Mercedes E 300 de | DAIMLER

Además de los típicos modos de conducción Eco, Comfort, Sport, Sport+ e Individual, añade una serie de programas destinados a gestionar de la mejor manera las fuentes de propulsión disponibles. El modo de conducción Hybrid, como hemos dicho, busca el mejor equilibrio entre eficacia y eficiencia; el E-Mode es el puramente eléctrico; el E-Save reserva batería para, por ejemplo, esperar a nuestra llegada a la ciudad para circular sin emisiones; y por último, el modo E-Charge hace trabajar al motor térmico para impulsar el vehículo además de recargar la batería.

En cuanto a los consumos, como en cualquier híbridos enchufables (aunque el eficiente motor de gasóleo ayuda bastante) depende del programa de conducción elegido en cada momento y de cuántos kilómetros hagamos en ciudad a baja velocidad y en carretera abierta: que no es lo mismo circular en modo de recarga que que en modo eléctrico y, sobre todo, que los valores homologados incluyen el agotamiento de la batería en modo eléctrico.
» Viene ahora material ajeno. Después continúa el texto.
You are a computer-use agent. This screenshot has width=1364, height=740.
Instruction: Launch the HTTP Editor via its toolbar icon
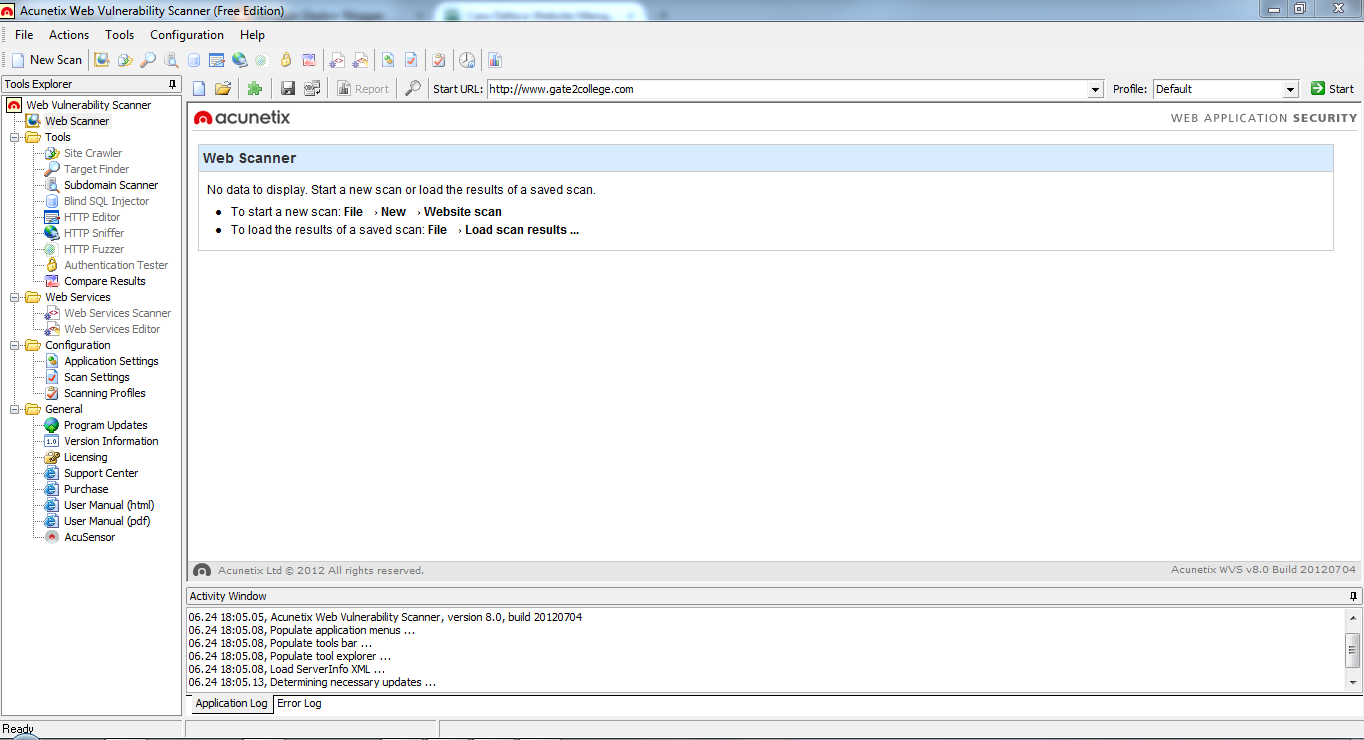[x=216, y=60]
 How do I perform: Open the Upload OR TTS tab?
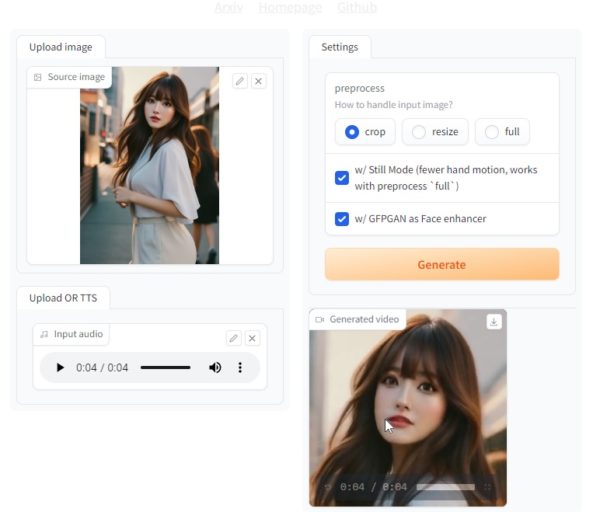64,298
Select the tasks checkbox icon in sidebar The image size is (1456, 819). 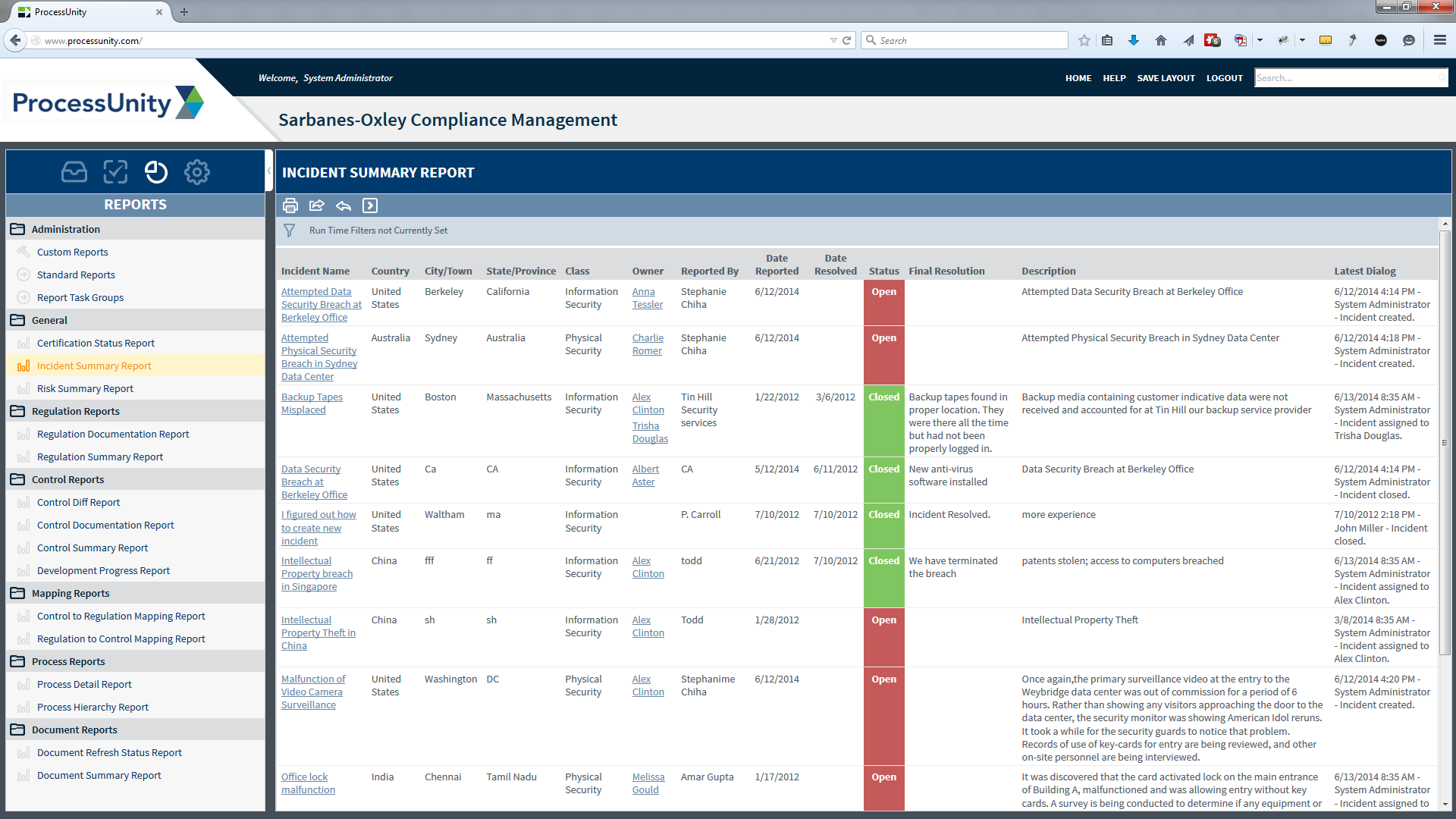pyautogui.click(x=115, y=171)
Y para eso hay que recargar todos los días.

Mercedes E 300 de | DAIMLER

Así, el consumo según el ciclo WLTP es de sólo 1,6 l/100 km, cifra que en nuestra prueba subió a 4,5 l/100 km. El consumo eléctrico homologado es de 18,7 kWh/100 km, aunque no es difícil superar esta cifra en condiciones reales de conducción mixtas. En cuanto a las emisiones de CO2, estas son de 43 g/100 km según WLTP.

El interior del vehículo como el de cualquier Clase E. Únicamente le delatan el botón selector de modos de conducción, y que el cuadro de instrumentos muestra el nivel de la batería y los flujos de energía. Cuestión aparte es que, como en en cualquier híbrido enchufable, su maletero se ve bastante reducido y en el caso del E 300 de éste pierde 140 litros respecto al resto de versiones y queda en 400 litros. El problema es que en lugar de perder profundidad y habilitar algún doble fondo, en el modelo de Daimler se ha optado por un 'escalón' bastante antiestético, aunque quizá más funcional que una tapa.

Mercedes E 300 de | DAIMLER

Por un Clase E 300 de, Mercedes pide 67.400 euros. Por un poco más de los que cuesta un diésel 'equivalente' (Clase E 350 d), éste modelo ofrece 306 CV de potencia, puede circular en modo eléctrico y lleva etiqueta Cero, con los privilegios que esto supone, y que en el futuro serán, seguramente, algunos más. La versión Estate, por su parte, cuesta 70.100 euros.